(Stored entries)

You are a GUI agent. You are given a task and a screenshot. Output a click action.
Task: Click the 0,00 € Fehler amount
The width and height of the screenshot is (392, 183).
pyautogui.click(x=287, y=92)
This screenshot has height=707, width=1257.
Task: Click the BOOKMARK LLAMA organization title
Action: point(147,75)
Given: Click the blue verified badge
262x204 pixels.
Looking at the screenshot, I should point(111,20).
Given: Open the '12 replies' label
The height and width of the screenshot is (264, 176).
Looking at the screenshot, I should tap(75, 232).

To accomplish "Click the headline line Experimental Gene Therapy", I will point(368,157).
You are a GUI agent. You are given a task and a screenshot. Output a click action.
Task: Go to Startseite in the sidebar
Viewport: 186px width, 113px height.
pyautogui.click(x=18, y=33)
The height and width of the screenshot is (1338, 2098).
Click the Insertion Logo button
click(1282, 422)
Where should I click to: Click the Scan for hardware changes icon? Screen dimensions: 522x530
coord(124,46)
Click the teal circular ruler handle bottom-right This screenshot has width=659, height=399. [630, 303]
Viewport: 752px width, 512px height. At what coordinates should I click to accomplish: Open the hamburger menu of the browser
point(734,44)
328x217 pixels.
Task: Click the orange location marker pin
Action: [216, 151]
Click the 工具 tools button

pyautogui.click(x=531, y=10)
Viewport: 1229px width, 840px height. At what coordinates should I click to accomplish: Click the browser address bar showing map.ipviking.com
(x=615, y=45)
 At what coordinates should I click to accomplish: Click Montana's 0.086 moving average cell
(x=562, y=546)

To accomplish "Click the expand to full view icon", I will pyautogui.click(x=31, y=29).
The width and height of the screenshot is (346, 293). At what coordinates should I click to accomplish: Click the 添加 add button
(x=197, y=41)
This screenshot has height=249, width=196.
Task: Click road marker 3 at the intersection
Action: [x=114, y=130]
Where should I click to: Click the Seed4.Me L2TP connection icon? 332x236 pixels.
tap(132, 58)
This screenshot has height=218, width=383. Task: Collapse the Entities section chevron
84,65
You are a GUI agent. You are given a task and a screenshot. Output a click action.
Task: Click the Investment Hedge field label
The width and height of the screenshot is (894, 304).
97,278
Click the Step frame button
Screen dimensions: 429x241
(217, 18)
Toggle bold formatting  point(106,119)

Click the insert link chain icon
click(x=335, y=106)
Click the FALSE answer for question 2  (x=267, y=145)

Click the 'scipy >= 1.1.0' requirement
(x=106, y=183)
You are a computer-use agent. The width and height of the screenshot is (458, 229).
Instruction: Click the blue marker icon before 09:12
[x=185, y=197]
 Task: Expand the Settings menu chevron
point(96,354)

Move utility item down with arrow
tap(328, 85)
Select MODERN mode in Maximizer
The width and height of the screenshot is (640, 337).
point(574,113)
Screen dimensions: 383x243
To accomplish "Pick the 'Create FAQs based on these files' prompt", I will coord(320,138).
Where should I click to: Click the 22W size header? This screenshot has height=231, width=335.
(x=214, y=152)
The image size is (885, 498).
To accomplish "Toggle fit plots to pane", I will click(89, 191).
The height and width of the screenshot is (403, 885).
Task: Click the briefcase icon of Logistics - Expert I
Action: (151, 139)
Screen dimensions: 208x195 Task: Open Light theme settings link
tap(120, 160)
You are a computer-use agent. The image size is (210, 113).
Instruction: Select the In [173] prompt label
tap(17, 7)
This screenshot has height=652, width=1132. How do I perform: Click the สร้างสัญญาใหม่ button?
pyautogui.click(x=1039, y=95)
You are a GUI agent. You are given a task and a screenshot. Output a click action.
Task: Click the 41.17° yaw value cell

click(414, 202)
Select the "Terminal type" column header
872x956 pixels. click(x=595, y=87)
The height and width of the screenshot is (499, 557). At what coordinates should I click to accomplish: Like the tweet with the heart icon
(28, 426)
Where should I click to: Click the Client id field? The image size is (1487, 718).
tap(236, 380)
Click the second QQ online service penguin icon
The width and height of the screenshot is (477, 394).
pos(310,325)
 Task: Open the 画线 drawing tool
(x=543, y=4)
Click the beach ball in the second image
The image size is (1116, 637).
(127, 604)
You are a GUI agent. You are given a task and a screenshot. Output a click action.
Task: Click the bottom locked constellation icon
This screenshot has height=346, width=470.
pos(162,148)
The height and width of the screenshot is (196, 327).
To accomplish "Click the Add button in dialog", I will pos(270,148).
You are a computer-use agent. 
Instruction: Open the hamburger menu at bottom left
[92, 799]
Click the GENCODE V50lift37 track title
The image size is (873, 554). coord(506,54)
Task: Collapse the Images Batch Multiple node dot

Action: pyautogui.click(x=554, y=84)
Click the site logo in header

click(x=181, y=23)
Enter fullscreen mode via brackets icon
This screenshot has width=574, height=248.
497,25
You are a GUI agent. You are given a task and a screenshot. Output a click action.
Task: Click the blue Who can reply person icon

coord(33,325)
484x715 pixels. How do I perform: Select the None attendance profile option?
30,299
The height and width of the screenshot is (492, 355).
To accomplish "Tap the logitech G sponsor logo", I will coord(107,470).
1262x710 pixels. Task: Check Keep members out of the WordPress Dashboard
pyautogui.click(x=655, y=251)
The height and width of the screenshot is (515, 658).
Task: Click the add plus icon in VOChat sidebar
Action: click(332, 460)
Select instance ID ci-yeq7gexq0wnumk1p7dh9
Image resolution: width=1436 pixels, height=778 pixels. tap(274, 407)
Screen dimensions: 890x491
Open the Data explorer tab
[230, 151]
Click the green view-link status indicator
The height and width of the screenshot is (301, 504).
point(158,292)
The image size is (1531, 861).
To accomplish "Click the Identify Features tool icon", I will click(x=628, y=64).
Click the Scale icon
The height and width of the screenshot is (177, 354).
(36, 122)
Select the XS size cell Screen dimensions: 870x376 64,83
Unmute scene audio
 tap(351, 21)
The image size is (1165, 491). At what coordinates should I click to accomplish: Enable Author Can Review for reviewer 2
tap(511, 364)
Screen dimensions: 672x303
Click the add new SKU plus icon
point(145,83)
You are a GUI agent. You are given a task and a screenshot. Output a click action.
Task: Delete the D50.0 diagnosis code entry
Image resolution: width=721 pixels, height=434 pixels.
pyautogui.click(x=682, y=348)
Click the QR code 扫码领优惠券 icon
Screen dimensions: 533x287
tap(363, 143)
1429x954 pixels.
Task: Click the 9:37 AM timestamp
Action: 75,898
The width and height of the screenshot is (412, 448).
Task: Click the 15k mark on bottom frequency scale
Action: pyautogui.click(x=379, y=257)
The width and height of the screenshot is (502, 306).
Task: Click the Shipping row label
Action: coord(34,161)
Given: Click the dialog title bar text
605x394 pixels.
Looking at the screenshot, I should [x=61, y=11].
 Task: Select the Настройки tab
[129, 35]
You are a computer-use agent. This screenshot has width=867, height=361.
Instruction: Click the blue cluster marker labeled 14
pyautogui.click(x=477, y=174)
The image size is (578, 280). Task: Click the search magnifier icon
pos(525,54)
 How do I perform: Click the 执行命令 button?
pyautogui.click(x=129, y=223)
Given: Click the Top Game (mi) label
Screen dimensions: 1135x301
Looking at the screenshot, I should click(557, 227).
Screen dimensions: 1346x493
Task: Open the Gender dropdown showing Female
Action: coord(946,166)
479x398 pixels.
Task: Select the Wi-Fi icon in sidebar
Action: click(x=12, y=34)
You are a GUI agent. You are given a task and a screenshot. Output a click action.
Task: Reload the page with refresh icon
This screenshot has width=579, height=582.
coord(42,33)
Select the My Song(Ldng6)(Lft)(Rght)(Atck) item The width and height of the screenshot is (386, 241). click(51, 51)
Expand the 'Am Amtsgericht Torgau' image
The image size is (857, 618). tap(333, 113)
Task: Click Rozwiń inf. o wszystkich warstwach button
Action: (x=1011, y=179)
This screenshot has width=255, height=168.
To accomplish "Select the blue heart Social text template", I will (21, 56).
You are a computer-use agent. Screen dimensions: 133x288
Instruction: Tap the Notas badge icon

» AIM OF THE EXERCISE:
Every line from the first entry to the line containing "Click the teal" should be transcribed exactly, and nothing beyond it.

» SOLVED PROBLEM:
You are a GUI agent. You are given a task and a screenshot. Output a click action.
Task: Click the 0,00 € Fehler amount
The width and height of the screenshot is (392, 183).
pyautogui.click(x=287, y=92)
This screenshot has height=707, width=1257.
Task: Click the BOOKMARK LLAMA organization title
Action: point(147,75)
Given: Click the blue verified badge
262x204 pixels.
Looking at the screenshot, I should point(111,20).
Given: Open the '12 replies' label
The height and width of the screenshot is (264, 176).
Looking at the screenshot, I should tap(75, 232).

To accomplish "Click the headline line Experimental Gene Therapy", I will point(368,157).
You are a GUI agent. You are given a task and a screenshot. Output a click action.
Task: Go to Startseite in the sidebar
Viewport: 186px width, 113px height.
pyautogui.click(x=18, y=33)
The height and width of the screenshot is (1338, 2098).
Click the Insertion Logo button
click(1282, 422)
Where should I click to: Click the Scan for hardware changes icon? Screen dimensions: 522x530
coord(124,46)
Click the teal circular ruler handle bottom-right This screenshot has width=659, height=399. [630, 303]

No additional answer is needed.